L’homme est comme une gemme aux multiples facettes. D’Amédée Maingard, disparu en 1981, on connaissait surtout celle de capitaine d’industrie, qui a posé les solides fondations de l’hôtellerie et de l’aviation à Maurice. Or, la facette la moins connue de lui, parce qu’il l’a conservée secrète sa vie durant, est son rôle d’agent secret, enrôlé dans les forces spéciales britanniques durant la Seconde Guerre mondiale et parachuté en France occupée pour organiser et armer les résistants. Son fils Jan y remédie dans un magnifique livre très documenté, intitulé Ils l’appelaient Samuel, qui sera lancé jeudi prochain.

On a beau avoir lu des livres sur la Seconde Guerre mondiale, sur l’insoutenable barbarie des envahisseurs allemands, sur les réseaux de résistance en France et vu de nombreux films sur le sujet et même avoir vu le documentaire du Français Michel Vuillermet sur Amédée Maingard, faisant notamment état de son passé d’agent secret. Mais ce très beau documentaire n’a fait qu’effleurer ce rôle d’agent secret.

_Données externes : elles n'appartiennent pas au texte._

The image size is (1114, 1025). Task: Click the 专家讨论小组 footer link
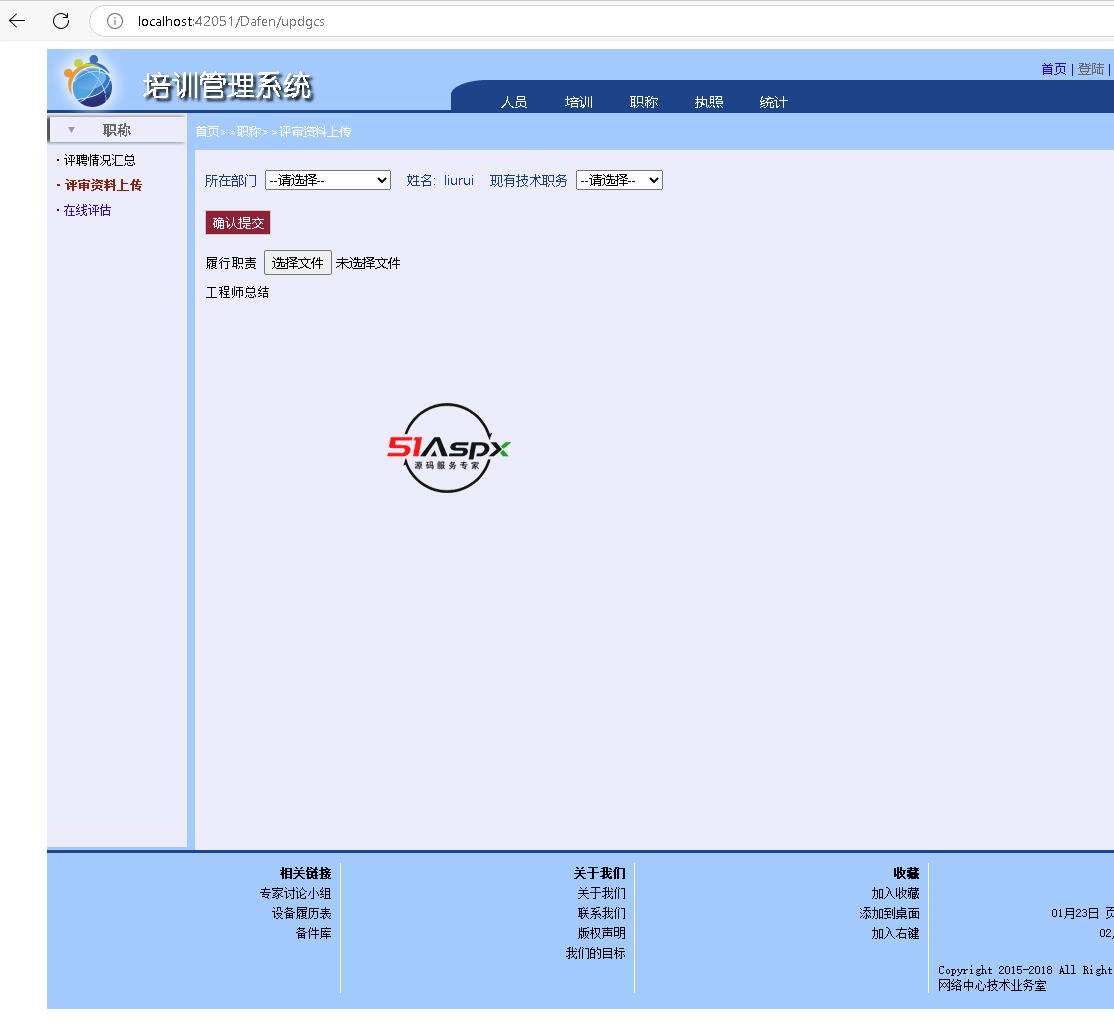coord(295,893)
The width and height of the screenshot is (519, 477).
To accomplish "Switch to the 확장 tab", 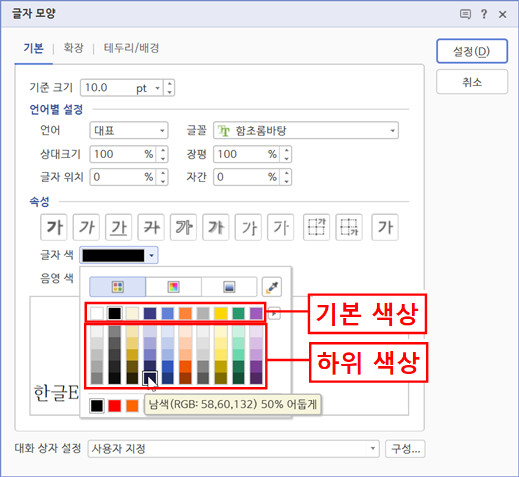I will coord(73,48).
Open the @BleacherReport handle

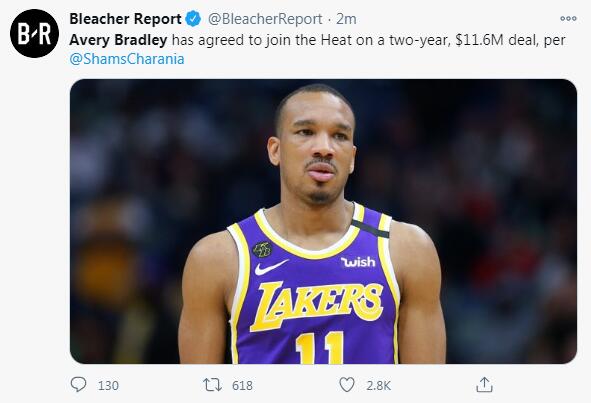pyautogui.click(x=265, y=19)
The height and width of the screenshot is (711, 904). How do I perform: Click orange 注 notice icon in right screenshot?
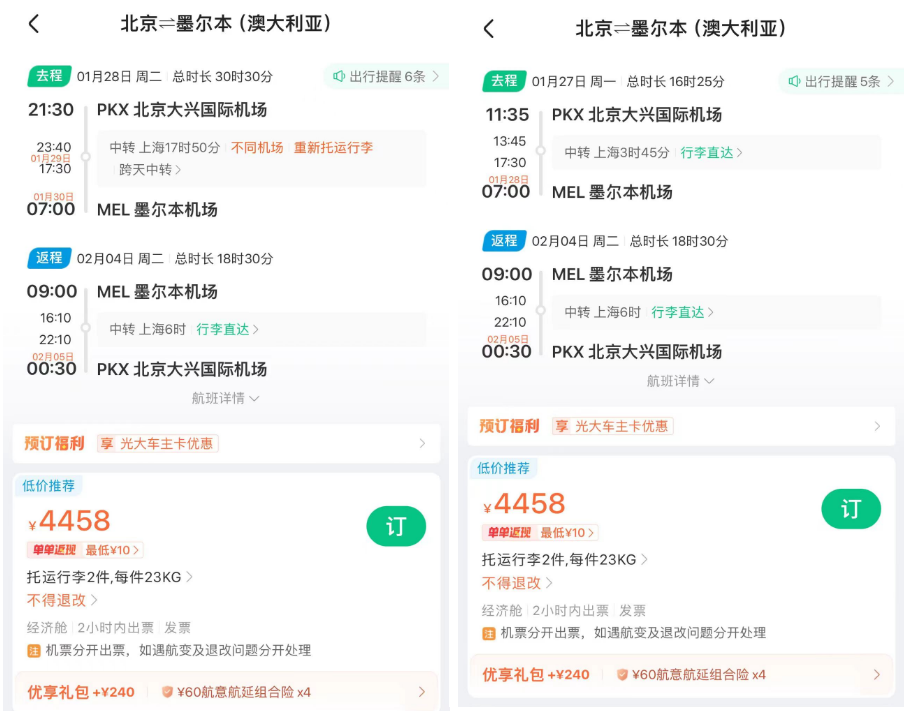tap(489, 633)
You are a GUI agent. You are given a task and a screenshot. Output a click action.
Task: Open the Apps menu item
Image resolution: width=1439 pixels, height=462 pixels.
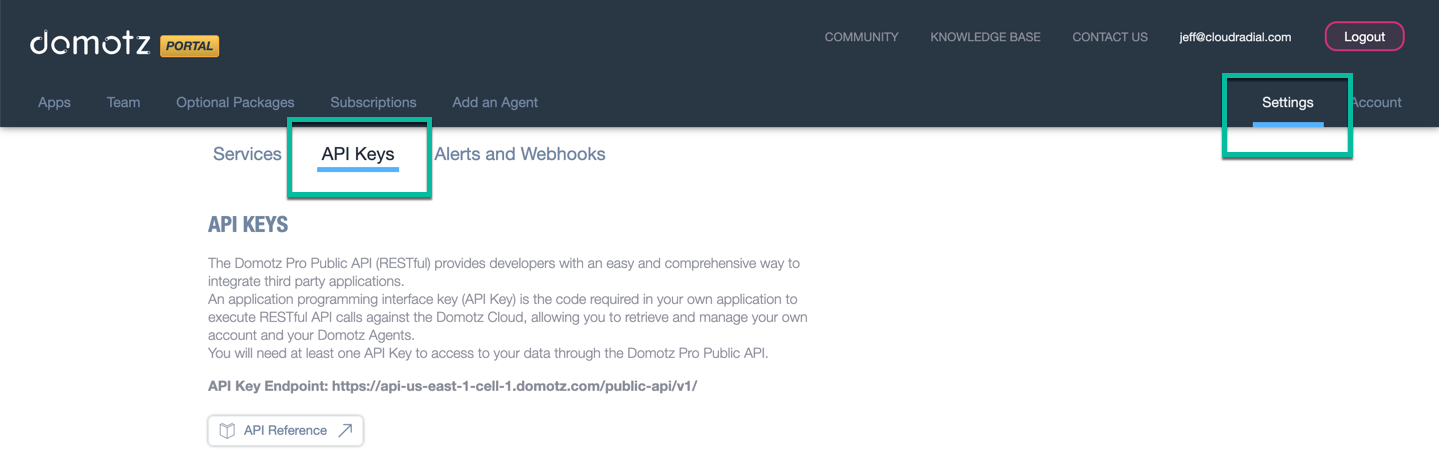coord(54,102)
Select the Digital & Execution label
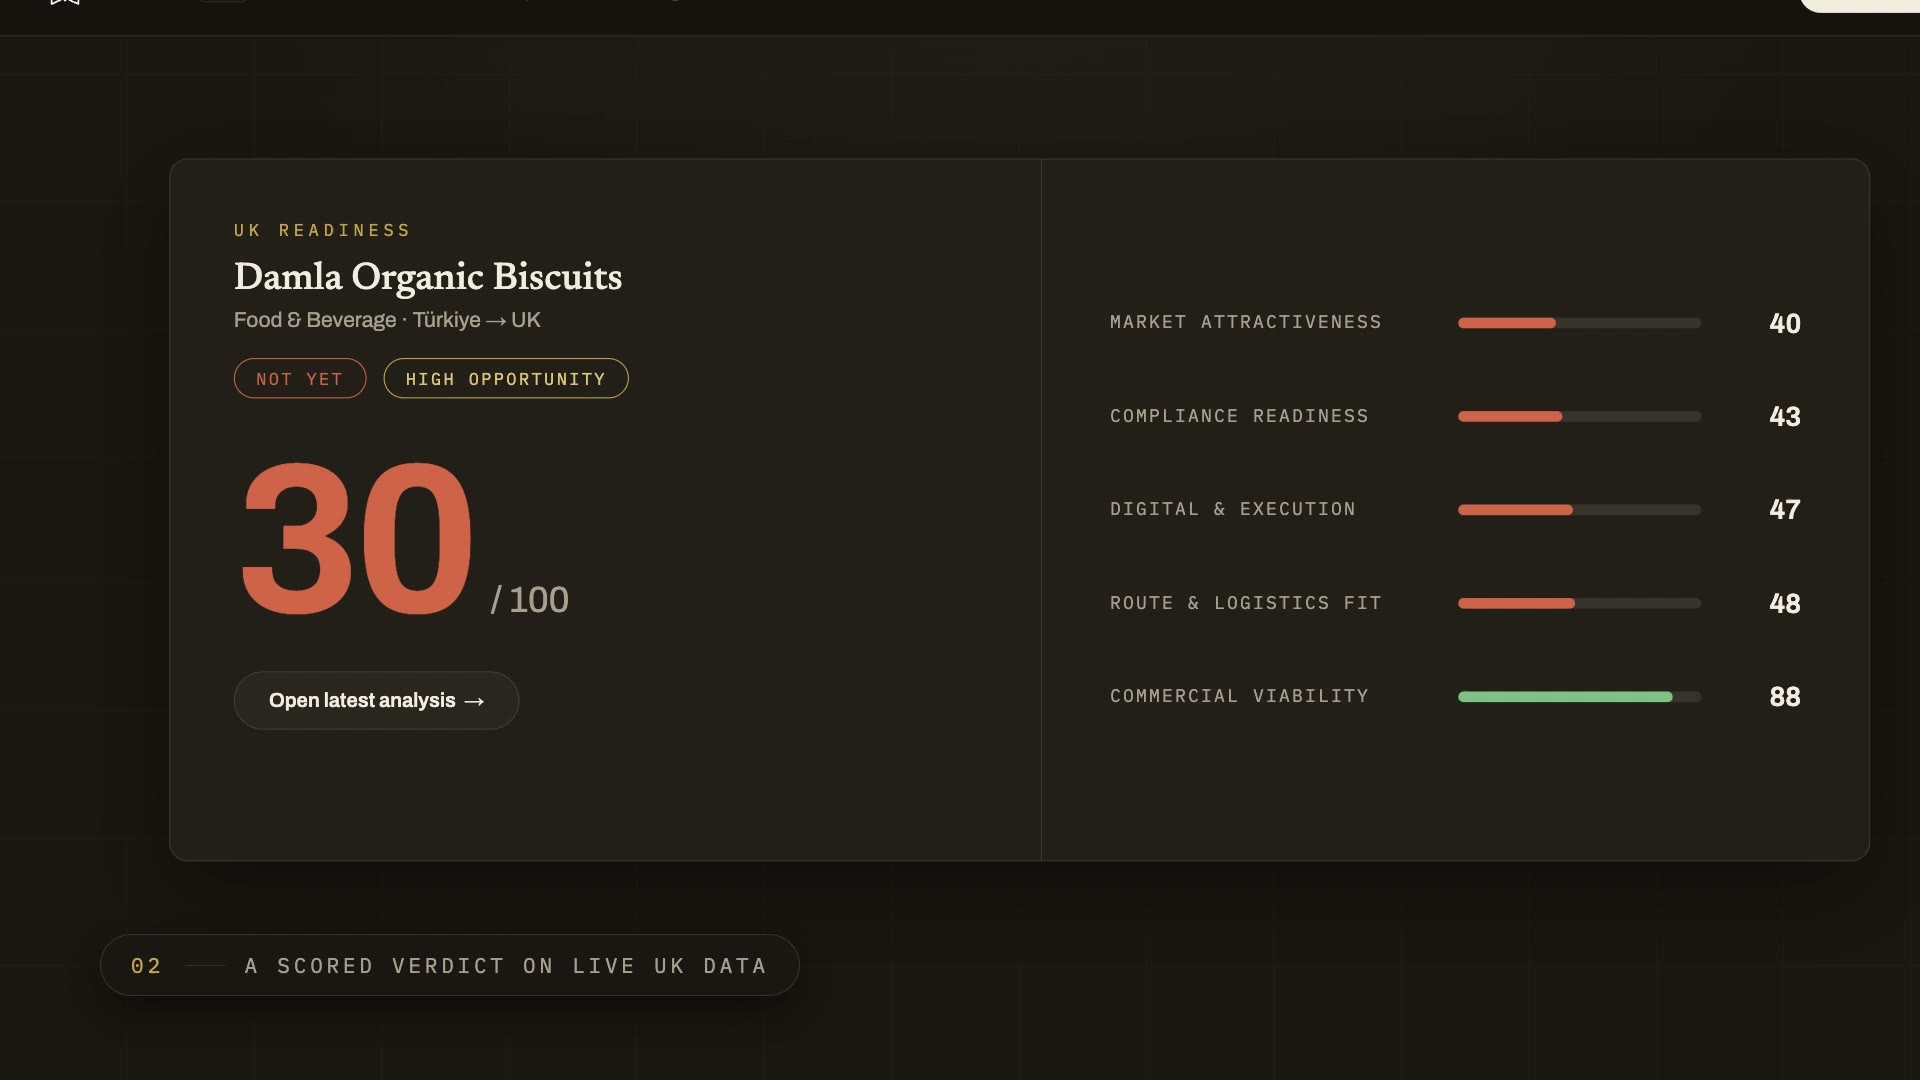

Or, en lisant le livre Ils l’appelaient Samuel, compilation des lettres qu’Amédée Maingard a écrites à ses parents, des photos prises à des moments distincts de son engagement dans les Special Operations Executive (SOE), des documents inédits qu’il a laissés derrière lui et d’autres que son fils Jan a récupérés sur la toile et auprès des archives de résistants et d’historiens, jamais la Seconde Guerre mondiale ne nous a paru aussi proche qu’à travers ses yeux et ses actes de bravoure.

«Les Irréguliers de Baker Street»

On y découvre d’abord un Amédée Maingard de 21 ans qui, en 1938, part en Grande-Bretagne pour faire des études supérieures et devenir expert-comptable. Il y est lorsque la guerre est déclarée. Ce jeune et intrépide Mauricien se sent tellement interpellé par l’invasion allemande en Pologne jusqu’à l’occupation française et par la barbarie nazie qu’il décide de s’engager volontairement dans l’armée britannique. C’est ce qu’il écrit à ses «Bien chers parents», le samedi 1er juin 1940.

«Une guerre cruelle et barbare ravage encore aujourd’hui notre beau pays de France. Des histoires lamentables de la barbarie allemande, qui nous sont parvenues, nous emplissent d’horreur et nous imprègnent d’une haine grossissante de jour en jour.» Il est recruté comme Lance Caporal dans le King’s Royal Rifle Corps. Mais Amédée Maingard veut de l’action et essaie de faire jouer ses contacts tant à Maurice qu’à Londres pour rejoindre les Higher quarters.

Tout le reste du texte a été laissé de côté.